Uma experiência narrada por Marcos Povoas

Eu estava lá; a ideia era fazer um freejazz, estilo de jazz onde não existe uma composição prévia servindo de base para o improviso, não existe um tema preexistente, a música é totalmente inventada na hora, uma criação livre, coletiva, espontânea, instantânea, é como se lançar no abismo, como viajar sem um destino, é a última fronteira do jazz.

Me lembro bem o que Ivan falou para a plateia antes de anunciar o início da música: “Nós vamos tocar agora um freejazz, Dom Lula vai começar um improviso e nós vamos segui-lo”. Pois bem, Dom Lula começou a tocar de um jeito que ninguém conseguia entrar na dança, a coisa parecia não ir para lugar nenhum, mas é do caos que surge a ordem e depois de um minuto e 30 segundos de música, Dom Lula para de tocar, e quando ele retorna traz uma proposta de célula rítmica que rapidamente é compreendida, ganhando finalmente a adesão de todos – tanto que​, no minuto dois, logo depois de Alexandre sacramentar o groove com uma linha de baixo muito massa, somos capazes de jurar que eles estão tocando uma música que faz parte do repertório deles.

Dom Lula segue no comando, Dedé (André Becker) traz uma melodia que ainda hoje guardo na lembrança, Mutti e Scott costuram a criação de Dedé com outras melodias... Perfeito.

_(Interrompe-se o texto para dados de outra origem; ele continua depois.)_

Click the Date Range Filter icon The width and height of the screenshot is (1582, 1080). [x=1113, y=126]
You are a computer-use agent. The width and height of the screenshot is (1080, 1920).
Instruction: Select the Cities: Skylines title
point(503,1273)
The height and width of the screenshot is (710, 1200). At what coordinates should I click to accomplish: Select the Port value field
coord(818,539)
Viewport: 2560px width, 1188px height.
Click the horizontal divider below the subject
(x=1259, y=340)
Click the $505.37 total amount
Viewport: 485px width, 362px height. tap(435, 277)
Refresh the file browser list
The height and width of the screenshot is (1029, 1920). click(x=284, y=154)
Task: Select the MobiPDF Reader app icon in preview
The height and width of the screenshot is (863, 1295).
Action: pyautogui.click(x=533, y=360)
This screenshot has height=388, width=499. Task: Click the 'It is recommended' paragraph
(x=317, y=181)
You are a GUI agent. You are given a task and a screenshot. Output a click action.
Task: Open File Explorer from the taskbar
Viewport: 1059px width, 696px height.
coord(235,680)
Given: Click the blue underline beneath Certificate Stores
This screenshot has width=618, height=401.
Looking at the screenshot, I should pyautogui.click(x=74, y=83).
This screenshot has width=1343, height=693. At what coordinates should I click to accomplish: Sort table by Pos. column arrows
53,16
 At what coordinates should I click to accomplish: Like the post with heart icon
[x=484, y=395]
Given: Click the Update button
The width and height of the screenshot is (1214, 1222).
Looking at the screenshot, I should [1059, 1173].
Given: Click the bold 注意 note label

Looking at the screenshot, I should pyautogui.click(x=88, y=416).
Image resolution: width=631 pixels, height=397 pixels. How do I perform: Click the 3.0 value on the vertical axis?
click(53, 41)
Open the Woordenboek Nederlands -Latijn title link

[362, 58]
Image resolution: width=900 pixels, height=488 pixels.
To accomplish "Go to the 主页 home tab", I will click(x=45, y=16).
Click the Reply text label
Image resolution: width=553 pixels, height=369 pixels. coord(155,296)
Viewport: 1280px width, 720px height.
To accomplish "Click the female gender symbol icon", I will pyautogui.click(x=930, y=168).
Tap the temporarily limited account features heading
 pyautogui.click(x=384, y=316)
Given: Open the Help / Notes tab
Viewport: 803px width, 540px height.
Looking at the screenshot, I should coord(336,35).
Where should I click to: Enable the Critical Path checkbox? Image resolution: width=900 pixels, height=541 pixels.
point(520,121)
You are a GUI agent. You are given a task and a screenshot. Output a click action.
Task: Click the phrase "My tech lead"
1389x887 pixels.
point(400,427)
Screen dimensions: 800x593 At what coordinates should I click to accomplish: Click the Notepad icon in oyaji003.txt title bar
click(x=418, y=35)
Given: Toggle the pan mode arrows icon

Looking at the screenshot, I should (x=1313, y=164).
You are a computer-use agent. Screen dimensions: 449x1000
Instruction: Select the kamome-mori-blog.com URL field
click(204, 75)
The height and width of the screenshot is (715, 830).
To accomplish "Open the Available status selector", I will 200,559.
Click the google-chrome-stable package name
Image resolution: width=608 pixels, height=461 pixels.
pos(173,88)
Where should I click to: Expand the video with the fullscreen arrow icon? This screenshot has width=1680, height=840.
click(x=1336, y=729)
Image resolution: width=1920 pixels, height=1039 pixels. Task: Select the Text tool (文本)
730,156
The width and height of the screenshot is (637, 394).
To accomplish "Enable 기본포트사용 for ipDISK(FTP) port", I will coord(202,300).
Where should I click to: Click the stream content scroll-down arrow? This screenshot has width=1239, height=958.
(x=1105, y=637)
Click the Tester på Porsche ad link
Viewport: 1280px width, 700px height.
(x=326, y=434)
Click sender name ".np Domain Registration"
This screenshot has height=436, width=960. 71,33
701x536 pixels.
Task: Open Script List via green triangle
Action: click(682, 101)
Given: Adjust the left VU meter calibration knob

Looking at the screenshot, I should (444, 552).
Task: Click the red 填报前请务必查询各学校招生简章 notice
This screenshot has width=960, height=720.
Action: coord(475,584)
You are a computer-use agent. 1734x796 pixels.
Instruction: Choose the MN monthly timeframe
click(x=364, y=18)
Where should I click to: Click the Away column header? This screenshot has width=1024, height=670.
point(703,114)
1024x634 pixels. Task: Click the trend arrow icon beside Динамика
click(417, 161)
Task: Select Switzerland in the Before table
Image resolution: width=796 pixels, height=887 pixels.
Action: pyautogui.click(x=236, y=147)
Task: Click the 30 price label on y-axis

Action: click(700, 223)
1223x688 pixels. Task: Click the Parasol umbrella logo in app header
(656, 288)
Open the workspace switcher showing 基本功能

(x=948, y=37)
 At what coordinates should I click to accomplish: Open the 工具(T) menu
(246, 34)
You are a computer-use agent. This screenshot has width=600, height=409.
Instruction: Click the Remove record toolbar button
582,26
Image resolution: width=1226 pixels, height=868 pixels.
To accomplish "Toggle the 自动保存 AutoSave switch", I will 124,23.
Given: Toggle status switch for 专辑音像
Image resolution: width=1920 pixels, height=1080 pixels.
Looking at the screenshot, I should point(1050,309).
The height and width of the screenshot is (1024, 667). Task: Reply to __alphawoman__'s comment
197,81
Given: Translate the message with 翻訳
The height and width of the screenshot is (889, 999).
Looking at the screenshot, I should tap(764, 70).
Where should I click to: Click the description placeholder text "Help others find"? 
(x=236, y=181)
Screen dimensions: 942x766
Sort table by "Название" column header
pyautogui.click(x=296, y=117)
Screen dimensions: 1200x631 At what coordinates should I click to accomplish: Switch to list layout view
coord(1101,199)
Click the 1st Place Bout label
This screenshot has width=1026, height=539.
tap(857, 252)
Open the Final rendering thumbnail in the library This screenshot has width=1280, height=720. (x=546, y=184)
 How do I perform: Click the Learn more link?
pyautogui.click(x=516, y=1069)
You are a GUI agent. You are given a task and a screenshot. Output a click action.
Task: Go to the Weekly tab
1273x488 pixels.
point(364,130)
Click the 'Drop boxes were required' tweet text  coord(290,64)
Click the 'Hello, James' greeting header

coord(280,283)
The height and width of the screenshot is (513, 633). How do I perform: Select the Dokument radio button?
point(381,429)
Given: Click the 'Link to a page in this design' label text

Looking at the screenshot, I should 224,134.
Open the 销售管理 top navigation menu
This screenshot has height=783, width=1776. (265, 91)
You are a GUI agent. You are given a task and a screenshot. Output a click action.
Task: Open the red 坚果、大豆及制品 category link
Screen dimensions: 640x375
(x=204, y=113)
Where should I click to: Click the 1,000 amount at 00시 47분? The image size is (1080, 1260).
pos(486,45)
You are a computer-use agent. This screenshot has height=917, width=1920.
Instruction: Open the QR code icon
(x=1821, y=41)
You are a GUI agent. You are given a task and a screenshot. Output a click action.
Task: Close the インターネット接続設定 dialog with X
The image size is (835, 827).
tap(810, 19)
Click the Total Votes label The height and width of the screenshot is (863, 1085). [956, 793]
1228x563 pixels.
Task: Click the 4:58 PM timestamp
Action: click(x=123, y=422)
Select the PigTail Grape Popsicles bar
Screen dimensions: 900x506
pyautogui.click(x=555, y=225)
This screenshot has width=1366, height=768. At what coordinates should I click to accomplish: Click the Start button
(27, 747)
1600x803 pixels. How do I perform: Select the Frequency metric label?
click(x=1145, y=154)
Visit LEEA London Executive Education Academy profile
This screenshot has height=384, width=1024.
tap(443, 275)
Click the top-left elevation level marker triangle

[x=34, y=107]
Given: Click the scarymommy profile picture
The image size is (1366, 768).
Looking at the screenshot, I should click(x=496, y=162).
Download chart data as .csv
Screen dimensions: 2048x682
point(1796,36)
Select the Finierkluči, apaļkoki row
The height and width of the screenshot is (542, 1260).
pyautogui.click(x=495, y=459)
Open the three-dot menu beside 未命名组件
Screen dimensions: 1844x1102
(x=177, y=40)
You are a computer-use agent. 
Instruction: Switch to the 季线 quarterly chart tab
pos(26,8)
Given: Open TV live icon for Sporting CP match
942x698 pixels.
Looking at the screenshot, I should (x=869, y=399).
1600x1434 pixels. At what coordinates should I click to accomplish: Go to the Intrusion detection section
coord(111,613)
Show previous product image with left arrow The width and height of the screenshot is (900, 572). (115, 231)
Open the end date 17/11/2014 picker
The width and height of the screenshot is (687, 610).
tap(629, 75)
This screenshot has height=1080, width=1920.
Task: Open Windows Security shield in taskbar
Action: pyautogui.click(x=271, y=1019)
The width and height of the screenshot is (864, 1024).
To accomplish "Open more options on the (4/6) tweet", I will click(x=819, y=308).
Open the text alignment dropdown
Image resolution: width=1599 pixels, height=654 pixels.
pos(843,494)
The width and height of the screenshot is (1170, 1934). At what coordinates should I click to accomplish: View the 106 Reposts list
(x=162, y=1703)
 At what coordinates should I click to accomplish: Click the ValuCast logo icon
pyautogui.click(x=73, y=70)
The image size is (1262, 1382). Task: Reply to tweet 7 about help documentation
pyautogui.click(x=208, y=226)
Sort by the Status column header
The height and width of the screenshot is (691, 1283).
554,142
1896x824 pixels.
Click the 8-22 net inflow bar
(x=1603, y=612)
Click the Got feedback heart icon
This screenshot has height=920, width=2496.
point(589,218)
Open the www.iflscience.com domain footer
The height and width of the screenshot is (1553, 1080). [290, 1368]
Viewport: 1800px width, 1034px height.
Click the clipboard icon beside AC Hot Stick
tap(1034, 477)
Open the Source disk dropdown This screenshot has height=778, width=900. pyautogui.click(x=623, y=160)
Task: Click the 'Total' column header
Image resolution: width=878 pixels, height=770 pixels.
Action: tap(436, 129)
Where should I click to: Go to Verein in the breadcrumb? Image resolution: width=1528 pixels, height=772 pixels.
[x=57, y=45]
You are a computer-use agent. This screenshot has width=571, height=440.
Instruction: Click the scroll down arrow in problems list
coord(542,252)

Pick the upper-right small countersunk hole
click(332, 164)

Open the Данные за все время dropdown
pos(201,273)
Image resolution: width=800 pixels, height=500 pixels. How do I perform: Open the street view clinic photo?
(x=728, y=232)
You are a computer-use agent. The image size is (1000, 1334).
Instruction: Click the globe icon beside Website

Esse clima maravilhoso acaba se esgotando e começa a perder força. Aos  quatro minutos e 30 segundos Dom Lula derruba a música e abre caminho para novas propostas. Rowney toma a frente e investe em um caminho que acaba não dando muito certo, Dom Lula percebe e aos seis minutos derruba novamente a música. Rowney novamente assume, desta vez no melhor estilo Scott, e traz uma melodia que remete a "ô Bahia, Bahia que não me sai do pensamento​".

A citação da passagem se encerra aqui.